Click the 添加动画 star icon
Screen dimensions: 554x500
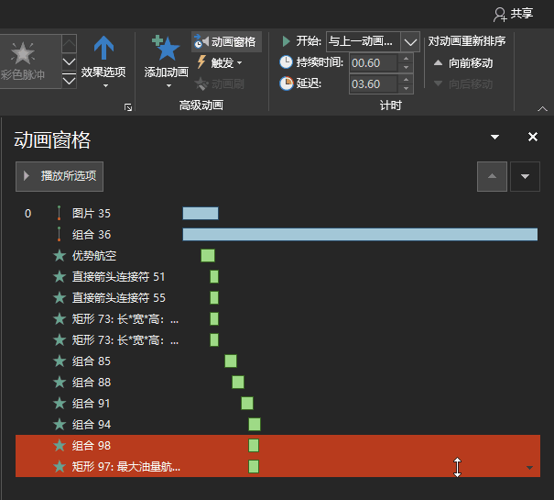(x=166, y=50)

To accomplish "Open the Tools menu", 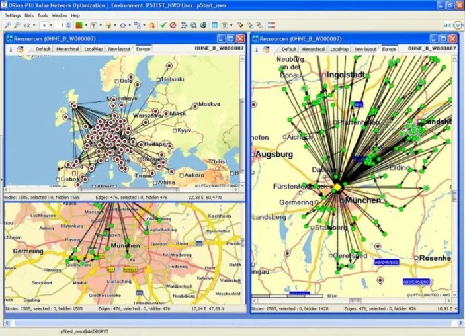I will (43, 15).
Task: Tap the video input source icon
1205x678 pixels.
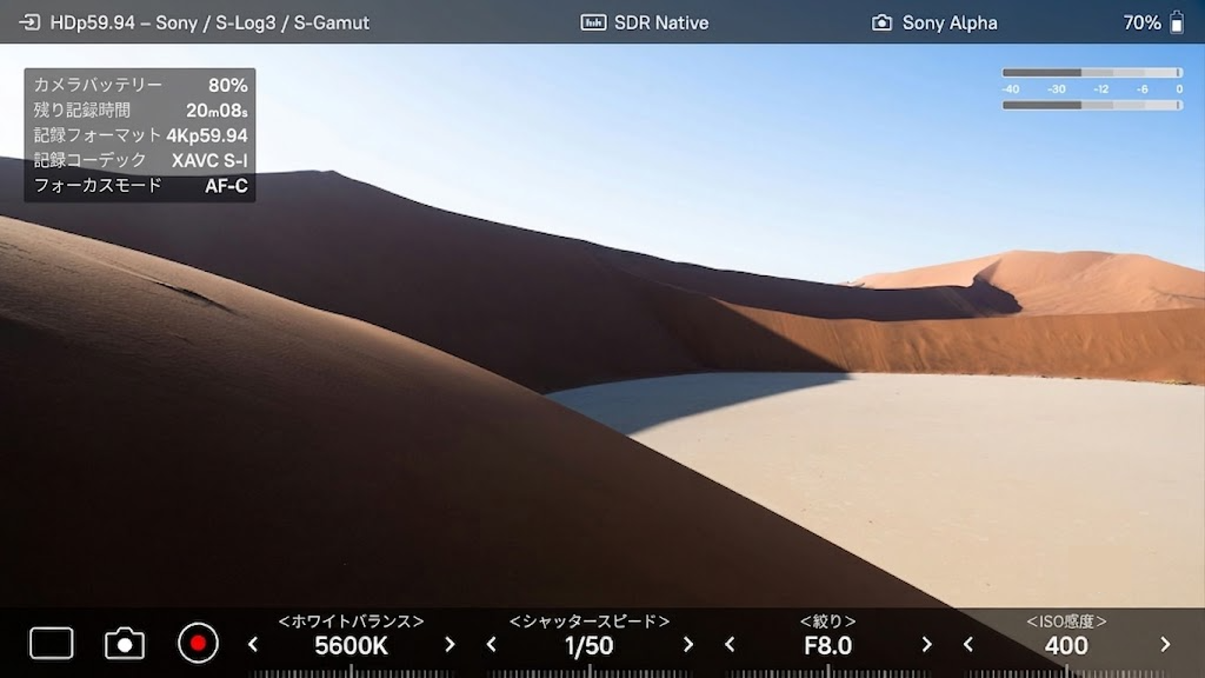Action: tap(30, 23)
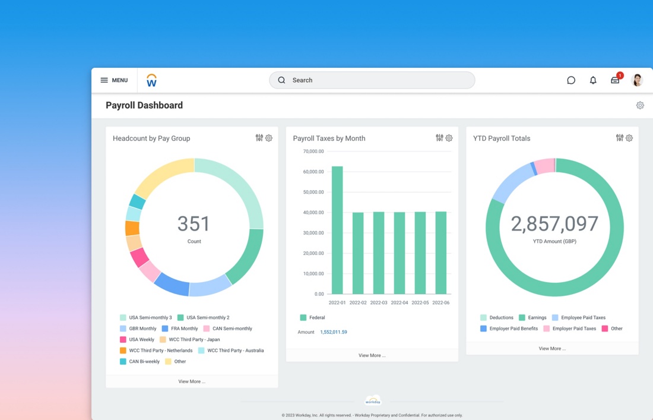This screenshot has width=653, height=420.
Task: Open gear settings on Headcount by Pay Group
Action: point(269,138)
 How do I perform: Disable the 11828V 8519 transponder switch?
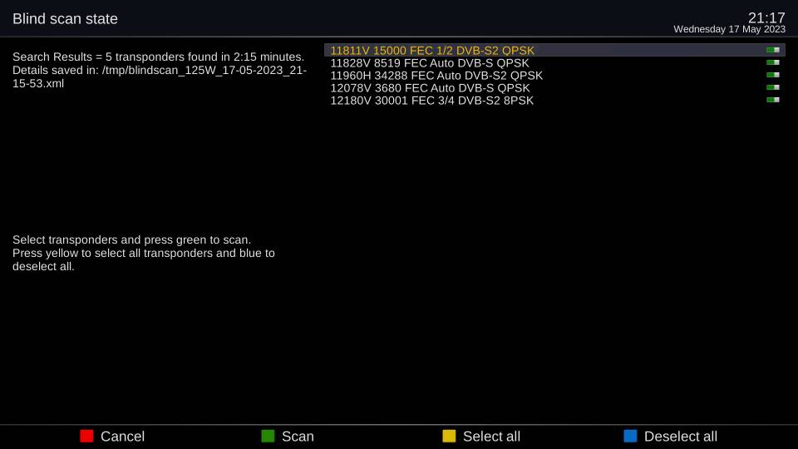[772, 62]
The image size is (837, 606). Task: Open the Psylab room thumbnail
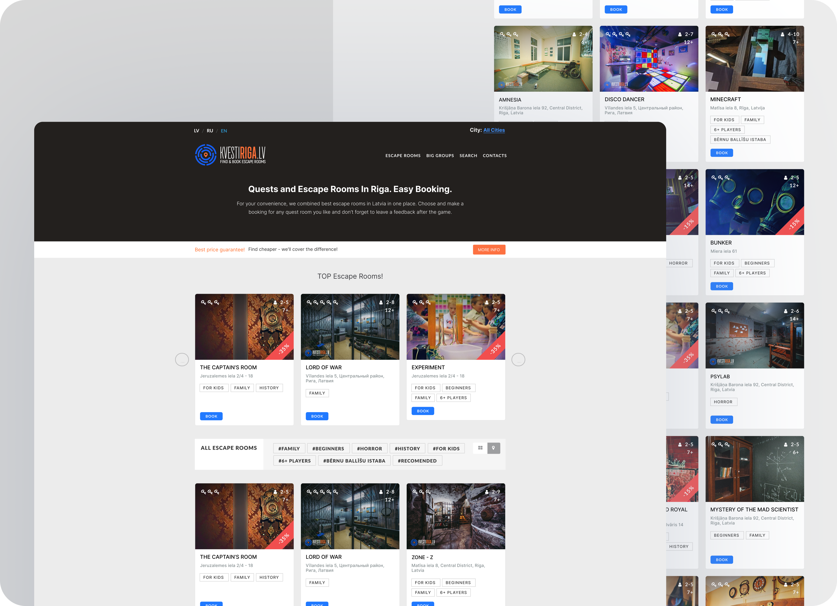[754, 335]
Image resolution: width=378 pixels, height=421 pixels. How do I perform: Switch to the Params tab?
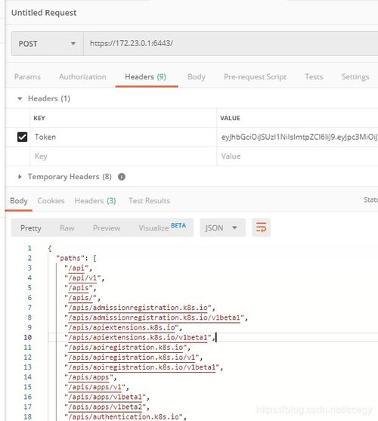[x=27, y=77]
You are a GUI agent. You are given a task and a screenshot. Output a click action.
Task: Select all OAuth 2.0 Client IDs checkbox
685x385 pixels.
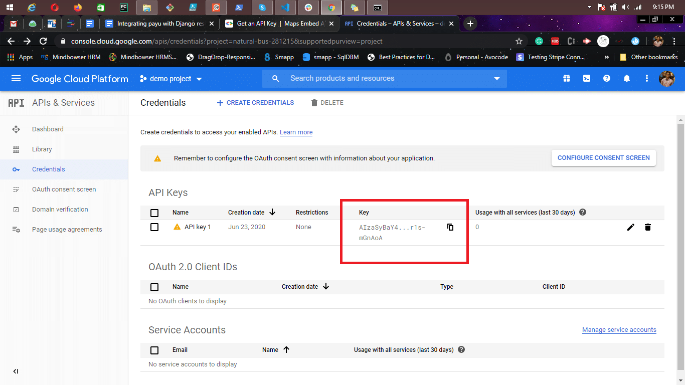pos(154,287)
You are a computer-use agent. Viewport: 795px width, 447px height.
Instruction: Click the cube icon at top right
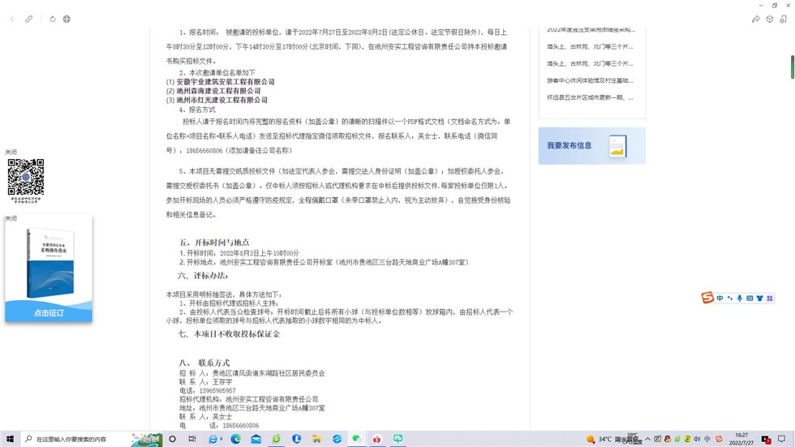point(769,19)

▸ **TASK STATEMENT**
Rewrite the lines from the one containing "Task: Tap the video input source icon" to the one containing "[x=27, y=77]" as a numbered list. Omit any blank lines and leave out the pictures.

▸ **THE RESPONSE**
1. Task: Tap the video input source icon
2. 1205x678 pixels.
3. Action: tap(30, 23)
4. This screenshot has width=653, height=420.
5. Task: Open gear settings on Headcount by Pay Group
6. Action: point(269,138)
7.  How do I perform: Disable the 11828V 8519 transponder switch?
8. [772, 62]
9. The image size is (837, 606). Task: Open the Psylab room thumbnail
10. [754, 335]
11. Image resolution: width=378 pixels, height=421 pixels. How do I perform: Switch to the Params tab?
12. [x=27, y=77]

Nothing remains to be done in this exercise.